This workshop explains how to reverse engineer Android malware. After some brief explanation, attendees will be provided with a few recent samples such as Android/SpyBanker (May 2016), Android/Xiny (May 2016) or Riskware/InnerSnail (June 2016). They will learn how to reverse those, step by step.

The course will be split in two parts:

• The first part covers the “basics” - which are sufficient to handle most samples. Duration: 2 hours
• The second part dives into more advanced consideration such as dealing with obfuscated or packed samples. Duration: 1 hour.

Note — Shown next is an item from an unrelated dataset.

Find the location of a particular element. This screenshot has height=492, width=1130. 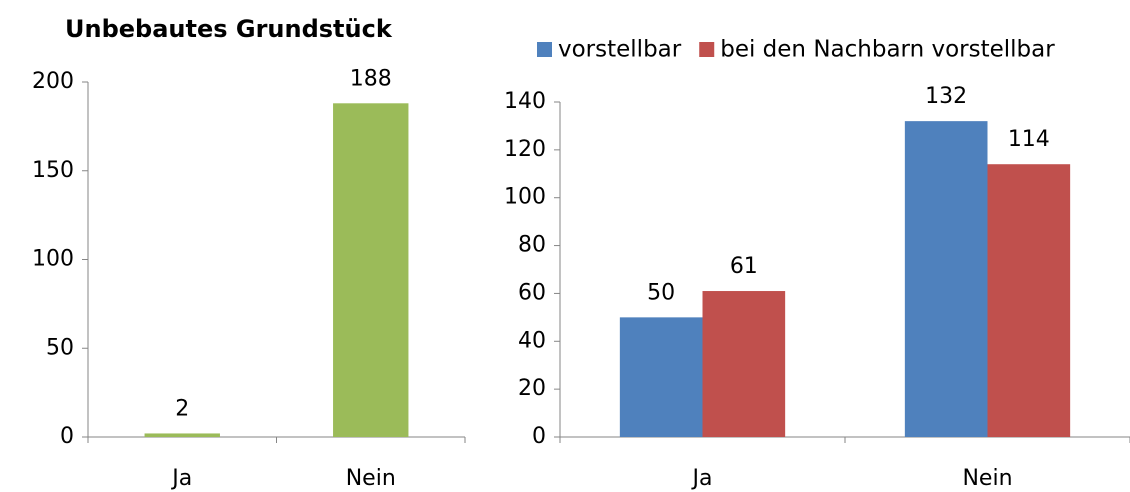

y-tick-label: 80 is located at coordinates (532, 246).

You may attend either session, or both!

Attendees bring their own laptop, pre-installed with either VirtualBox or docker. It greatly helps if they pre-install the lab before the workshop sessions:

REQUIREMENTS:

• 64 bit laptop
• Internet connection
• be at ease with Unix commands

DOCKER OPTION:

• Install it
• Install ssh and/or vncviewer on your host
• Pull the lab’s container: docker pull cryptax/android-re
• Test:
  • open a terminal
  • run: docker run -d –name workshop-test -p 5022:22 -p 5900:5900 cryptax/android-re
  • run: vncviewer 127.0.0.1::5900 with password: rootpass
  • in the docker container, run: emulator & wait and ensure the Android emulator opens up correctly

or VIRTUAL BOX OPTION:

• Install VirtualBox
• Get the lab’s appliance (5GB)
• Test:
• Connect to appliance with password: rootpass
• Open a terminal, run: emulator & wait and ensure the Android emulator opens up correctly.